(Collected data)
--- START ---

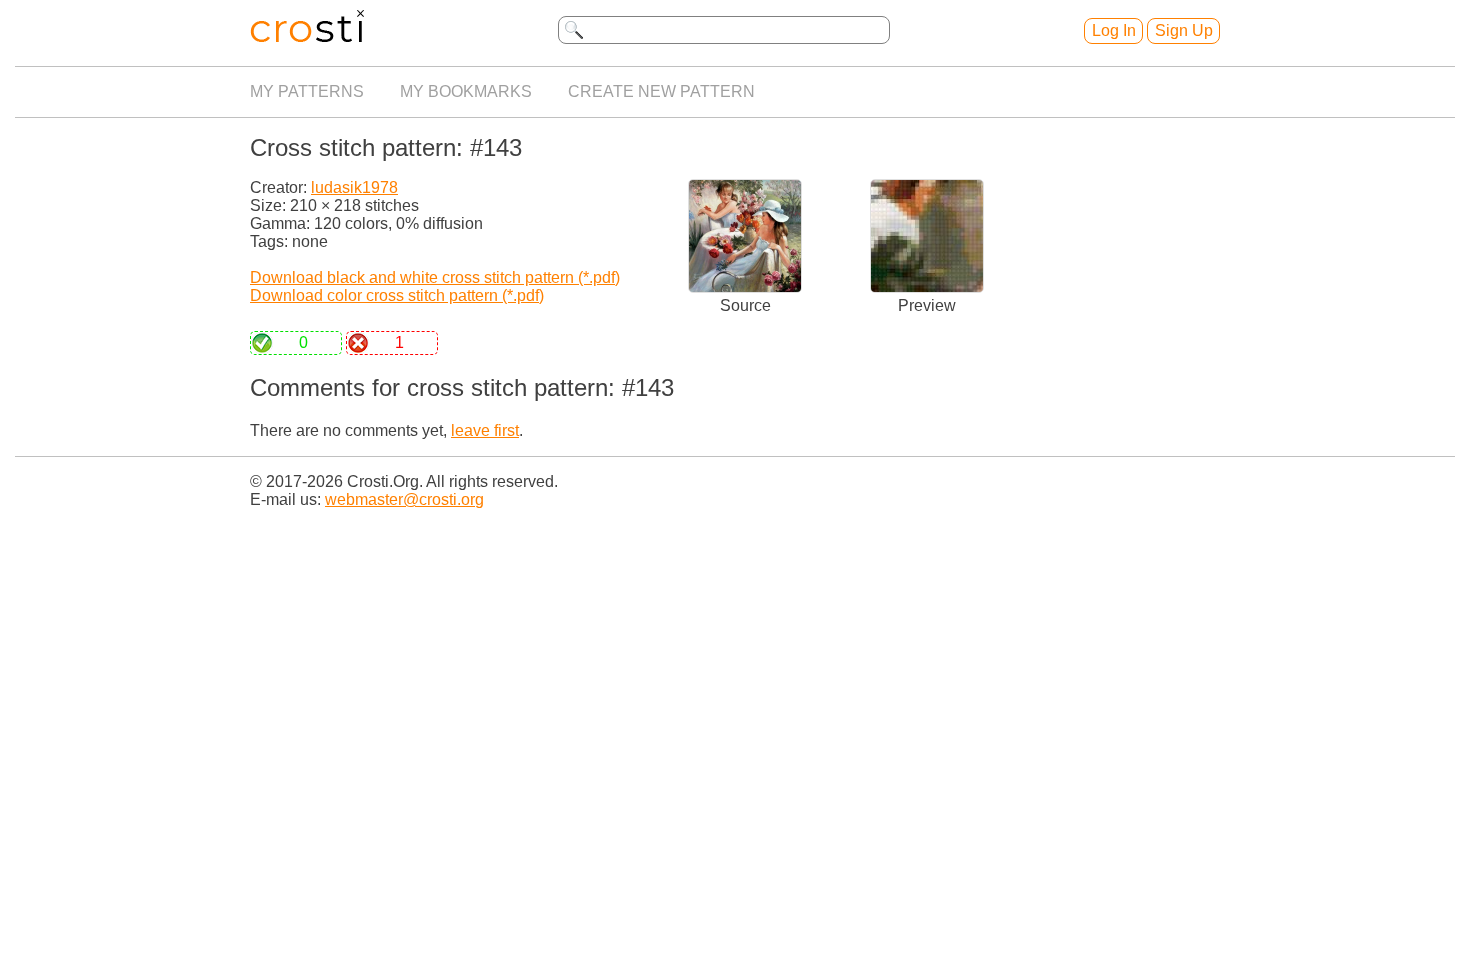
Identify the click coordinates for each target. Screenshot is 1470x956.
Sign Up (1184, 30)
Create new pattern (661, 91)
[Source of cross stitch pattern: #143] (745, 287)
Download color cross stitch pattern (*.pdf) (397, 295)
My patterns (307, 91)
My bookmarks (466, 91)
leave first (485, 430)
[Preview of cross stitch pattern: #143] (927, 287)
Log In (1114, 30)
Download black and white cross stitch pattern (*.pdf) (435, 277)
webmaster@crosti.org (404, 499)
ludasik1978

--- END ---

▶ _Activity_
Exactly the lines from the one containing "[Preview of cross" to the final line of the data, both included, should be printed, and nothing more.

▶ _Answer area_
[Preview of cross stitch pattern: #143] (927, 287)
Log In (1114, 30)
Download black and white cross stitch pattern (*.pdf) (435, 277)
webmaster@crosti.org (404, 499)
ludasik1978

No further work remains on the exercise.